DATA UNDER STUDY:
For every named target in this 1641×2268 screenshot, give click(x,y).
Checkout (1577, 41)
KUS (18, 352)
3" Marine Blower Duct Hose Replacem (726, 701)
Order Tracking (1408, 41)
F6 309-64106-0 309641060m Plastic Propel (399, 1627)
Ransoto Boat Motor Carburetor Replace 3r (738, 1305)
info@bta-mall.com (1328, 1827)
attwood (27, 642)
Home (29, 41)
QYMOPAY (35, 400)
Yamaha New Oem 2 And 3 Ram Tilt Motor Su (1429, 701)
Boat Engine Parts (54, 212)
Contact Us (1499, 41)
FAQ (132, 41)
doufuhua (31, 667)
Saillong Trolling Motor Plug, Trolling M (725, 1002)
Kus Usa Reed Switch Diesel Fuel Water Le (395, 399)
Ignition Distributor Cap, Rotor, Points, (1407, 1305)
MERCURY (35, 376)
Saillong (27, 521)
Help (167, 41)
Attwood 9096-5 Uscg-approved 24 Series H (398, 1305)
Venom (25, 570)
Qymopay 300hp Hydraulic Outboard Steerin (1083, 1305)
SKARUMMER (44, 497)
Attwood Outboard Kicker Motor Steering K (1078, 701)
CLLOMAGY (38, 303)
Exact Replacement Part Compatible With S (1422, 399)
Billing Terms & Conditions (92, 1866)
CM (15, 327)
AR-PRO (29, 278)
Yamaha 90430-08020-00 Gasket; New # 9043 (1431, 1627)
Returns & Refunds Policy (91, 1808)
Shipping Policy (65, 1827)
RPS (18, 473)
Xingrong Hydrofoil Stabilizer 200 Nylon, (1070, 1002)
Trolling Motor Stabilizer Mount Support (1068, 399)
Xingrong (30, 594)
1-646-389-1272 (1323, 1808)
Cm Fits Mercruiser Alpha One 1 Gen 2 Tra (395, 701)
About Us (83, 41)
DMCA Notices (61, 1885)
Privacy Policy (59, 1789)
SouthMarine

REQUIRED WORK: Looking at the data above, count each line that holds the word "Boat" and report the count alone.

THE ANSWER: 2